И вот она взглянула на меня: никогда не забыть мне этого взгляда; никогда не забыть ни одного из тех мгновений — каждое ее слово, каждое движенье души — все сейчас, так же, как и тогда.
Вот протянула она мне руку, вот прошептала:
— А вспомнишь ли ты, Сикус, как десять лет назад, твой отец эту березу рубил?
— Да — помню, рубил..
— Нет — ты вспомни, чувства свои тогдашние. Вспомни, как совет вашего города присудил всю эту березовую рощу вырубить, и потому только, что один безумный старик показал, будто видел, что здесь ведьмы собираются. Вспомни, как сердце твое боль охватила, как только увидел ты эти березки стройные, как полюбил ты их красоту спокойную, как заплакал, как отцу в ноги бросился, когда он первый удар нанес, и полетели щепки — вспомни, ты чувствовал, будто живую плоть рубят… Вспомни — ты обнял отца за ноги, и, рыдая, кричал ему: «Батюшка, батюшка — что ж делаешь ты?! Уж заруби меня, но березоньку не губи!».. А он тогда ударил тебя кулаком — у тебя все лицо в крови стало, и без сознания ты повалился. Он тебя тогда в сторону и отбросил, а сам продолжил рубить.
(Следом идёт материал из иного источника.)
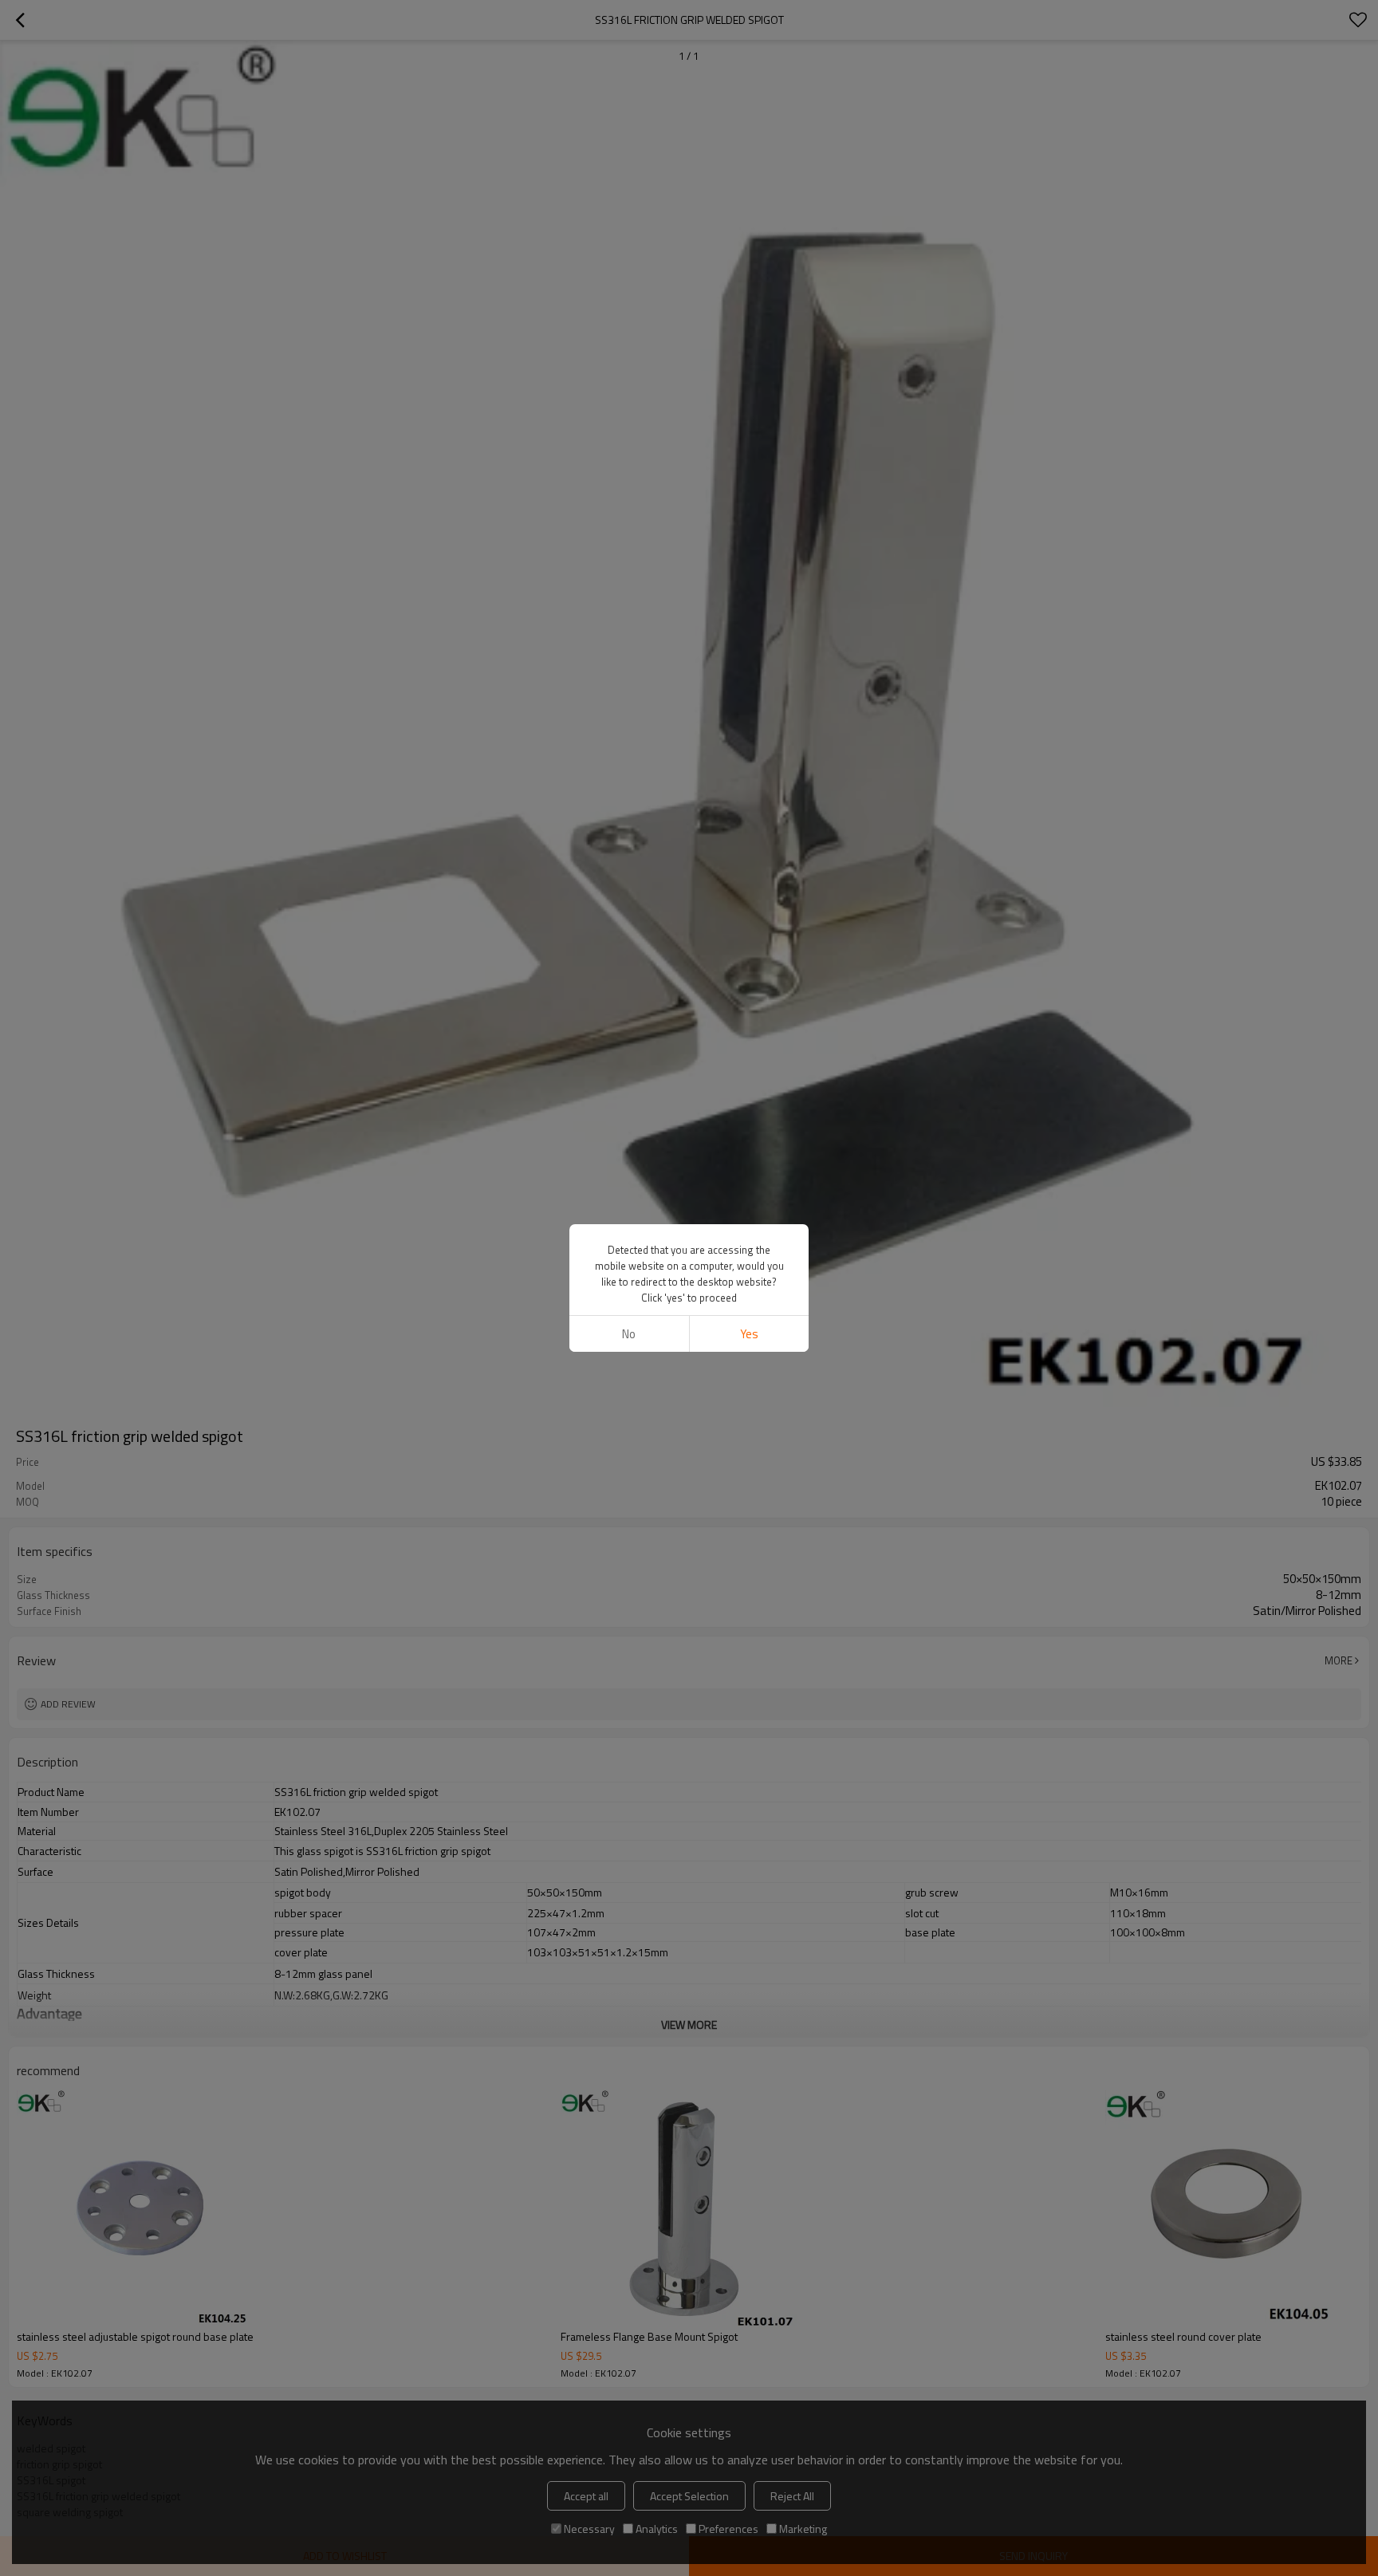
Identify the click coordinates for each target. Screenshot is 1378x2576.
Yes (749, 1334)
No (629, 1334)
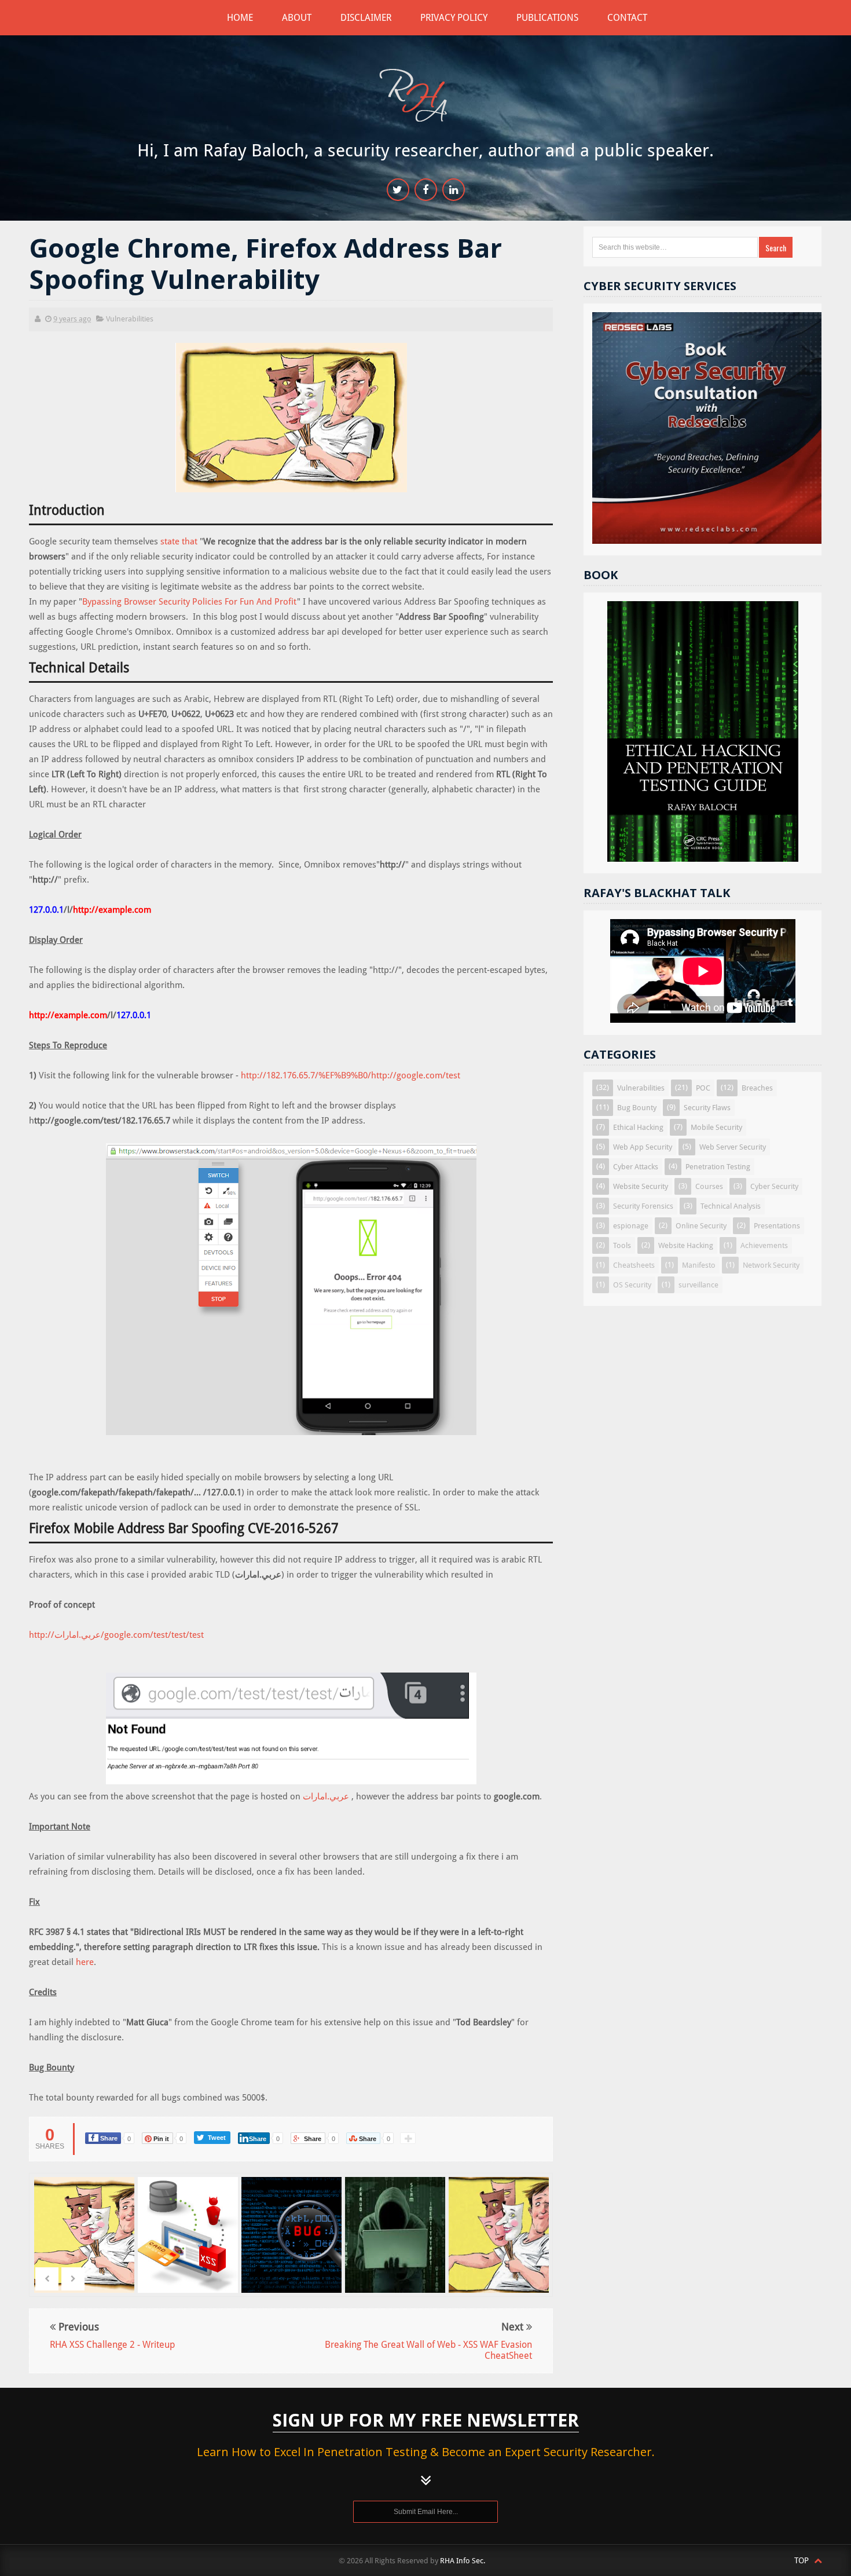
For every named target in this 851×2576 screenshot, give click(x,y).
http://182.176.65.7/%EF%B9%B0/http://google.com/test (350, 1075)
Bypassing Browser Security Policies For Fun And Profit (189, 602)
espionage (630, 1225)
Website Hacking (685, 1245)
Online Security (701, 1225)
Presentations (777, 1225)
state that (180, 541)
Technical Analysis (730, 1206)
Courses (709, 1186)
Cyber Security (774, 1186)
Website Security (640, 1186)
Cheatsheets (634, 1265)
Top (802, 2560)
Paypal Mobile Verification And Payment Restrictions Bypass (396, 2242)
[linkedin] (453, 189)
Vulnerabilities (129, 318)
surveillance (698, 1284)
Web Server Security (732, 1147)
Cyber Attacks (635, 1166)
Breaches (757, 1088)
Ты же, недолго без сознания пролежал, как очнулся, как увидел, что березонька эта падает — так и бросился ты на лесоруба и вцепился ему зубами прямо в руку, которой рубил он. И, ведь, знал ты уже, что дальше тебя ждет; но, ведь, не отцепился; ведь, продолжал зубы сжимать — а он тебя по голове бил — до тех пор бил, пока ты сознания не лешился. Потом тебя наказали — страшно наказали… Но рощу ты спас! Ведь, отец твой уже не смог в тот день рубить, а на следующий день какие-то иные дела нашлись… Так и осталась она средь полей этих красоваться, да плакать, над погибшей своей сестренкой…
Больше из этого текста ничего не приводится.